Im Thread http://forum.energienetz.de/thread.php?postid=68149#post68149 zum Thema \"LG Frankenthal, Urt. v. 10.09.09, Az. 2 HK O 90/09 \'Unbilligkeitseinrede rechtsmissbräuchlich\'\" weist der Nutzer \"tangocharly\" am 23.1.2010 einleitend auf Folgendes hin:

Zitat
Die neuesten richterlichen Erfindungen hierzu sind, gestützt auf die Entscheidung des BGH vom 28.03.2007 (VIII ZR 144/06), dass dem Kunden die Billigkeitsprüfung gem. § 315 BGB im Fall der Existenz von genügend Anbietern entfallen soll.

Ich muss \"tangocharly\" beipflichten.
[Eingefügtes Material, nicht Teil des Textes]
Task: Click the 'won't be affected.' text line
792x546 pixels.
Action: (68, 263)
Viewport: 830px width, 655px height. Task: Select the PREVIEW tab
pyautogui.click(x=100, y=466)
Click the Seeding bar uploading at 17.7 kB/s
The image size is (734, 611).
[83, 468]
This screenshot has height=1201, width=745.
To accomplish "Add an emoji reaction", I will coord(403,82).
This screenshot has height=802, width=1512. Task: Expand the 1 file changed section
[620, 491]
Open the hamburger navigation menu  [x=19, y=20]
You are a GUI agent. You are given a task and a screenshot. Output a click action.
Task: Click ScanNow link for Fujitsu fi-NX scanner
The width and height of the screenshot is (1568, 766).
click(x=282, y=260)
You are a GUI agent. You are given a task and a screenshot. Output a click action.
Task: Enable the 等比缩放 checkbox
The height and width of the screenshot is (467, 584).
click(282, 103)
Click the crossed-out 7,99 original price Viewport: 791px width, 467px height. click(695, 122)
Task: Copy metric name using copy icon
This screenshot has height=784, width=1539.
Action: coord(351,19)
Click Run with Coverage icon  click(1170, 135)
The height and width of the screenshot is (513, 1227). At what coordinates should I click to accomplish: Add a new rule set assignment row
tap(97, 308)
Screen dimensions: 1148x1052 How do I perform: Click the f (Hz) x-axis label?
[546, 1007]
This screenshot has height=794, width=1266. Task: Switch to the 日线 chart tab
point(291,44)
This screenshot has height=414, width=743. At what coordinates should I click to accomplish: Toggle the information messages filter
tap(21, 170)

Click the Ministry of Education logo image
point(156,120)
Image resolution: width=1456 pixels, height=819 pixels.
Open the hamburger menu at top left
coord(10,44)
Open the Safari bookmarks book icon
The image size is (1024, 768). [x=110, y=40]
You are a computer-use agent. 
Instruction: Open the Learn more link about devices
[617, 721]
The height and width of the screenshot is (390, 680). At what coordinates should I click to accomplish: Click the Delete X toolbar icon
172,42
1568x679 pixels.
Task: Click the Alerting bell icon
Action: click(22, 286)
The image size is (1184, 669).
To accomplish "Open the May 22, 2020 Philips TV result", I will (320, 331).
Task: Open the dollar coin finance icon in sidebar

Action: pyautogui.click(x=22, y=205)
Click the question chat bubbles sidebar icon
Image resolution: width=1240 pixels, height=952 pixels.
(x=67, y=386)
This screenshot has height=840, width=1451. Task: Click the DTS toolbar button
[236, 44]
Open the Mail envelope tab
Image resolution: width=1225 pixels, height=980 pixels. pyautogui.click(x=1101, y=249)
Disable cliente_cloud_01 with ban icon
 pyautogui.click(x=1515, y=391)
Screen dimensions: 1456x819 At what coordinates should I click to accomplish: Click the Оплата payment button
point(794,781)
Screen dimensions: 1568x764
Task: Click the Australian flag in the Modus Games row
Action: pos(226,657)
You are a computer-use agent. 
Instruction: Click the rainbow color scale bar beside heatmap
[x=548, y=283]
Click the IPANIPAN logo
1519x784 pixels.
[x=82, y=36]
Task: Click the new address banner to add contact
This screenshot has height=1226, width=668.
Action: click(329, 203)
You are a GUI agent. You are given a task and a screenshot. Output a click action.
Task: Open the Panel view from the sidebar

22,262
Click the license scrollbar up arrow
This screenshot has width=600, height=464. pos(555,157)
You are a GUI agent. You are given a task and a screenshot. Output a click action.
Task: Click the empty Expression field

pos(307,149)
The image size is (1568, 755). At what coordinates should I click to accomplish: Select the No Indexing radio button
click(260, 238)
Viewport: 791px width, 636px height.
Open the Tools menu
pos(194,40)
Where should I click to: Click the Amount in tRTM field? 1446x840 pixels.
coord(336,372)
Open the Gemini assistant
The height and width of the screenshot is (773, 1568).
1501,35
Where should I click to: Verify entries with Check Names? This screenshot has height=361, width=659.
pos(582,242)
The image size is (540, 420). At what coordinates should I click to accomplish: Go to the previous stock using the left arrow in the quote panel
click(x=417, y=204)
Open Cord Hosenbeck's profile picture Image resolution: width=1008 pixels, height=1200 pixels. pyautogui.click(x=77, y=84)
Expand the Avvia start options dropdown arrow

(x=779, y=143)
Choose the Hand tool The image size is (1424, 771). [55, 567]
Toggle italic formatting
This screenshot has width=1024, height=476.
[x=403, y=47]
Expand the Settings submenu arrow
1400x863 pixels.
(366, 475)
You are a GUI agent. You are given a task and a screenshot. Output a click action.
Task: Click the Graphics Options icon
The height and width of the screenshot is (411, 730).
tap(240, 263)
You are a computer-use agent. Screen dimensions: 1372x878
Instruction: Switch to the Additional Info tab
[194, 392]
Auch nach meiner Auffassung handelt es sich um eine richterliche Erfindung. Denn die Anzahl Anbieter, deren vergleichsweise günstiges Preisniveau und die Möglichkeit für Verbraucher, jederzeit zu einem dieser Anbieter zu wechseln, ist schon irrelevant für die kartellrechtliche Frage, ob eine marktbeherrschende Stellung vorliegt oder nicht.

Das zeigt eindrucksvoll das Beispiel des Telekommunikationsmarktes, in dem mit der Liberalisierung ab 1.1.1998 zahlreiche Wettbewerber bundesweit auftraten und im sogenannten Call-by-Call-Verfahren wie auch durch Preselection deutlich preisgünstigere Verbindungen als die Deutsche Telekom anboten. Call-by-Call bezeichnet die Möglichkeit, Telefongespräche oder Internetverbindungen über einen anderen Anbieter als den Telefonanschluss-Anbieter zu führen, indem man vor jedem Gespräch eine spezielle Sparvorwahl wählt. Mit Preselection oder Betreibervorauswahl bezeichnet man in der Telekommunikation die Voreinstellung eines Telefonanschlusses auf eine bevorzugte Telefongesellschaft für den Aufbau von abgehenden Telefongesprächen. Speziell bei Auslandsverbindungen verzeichnete die Deutsche Telekom drastische Marktanteilsverluste.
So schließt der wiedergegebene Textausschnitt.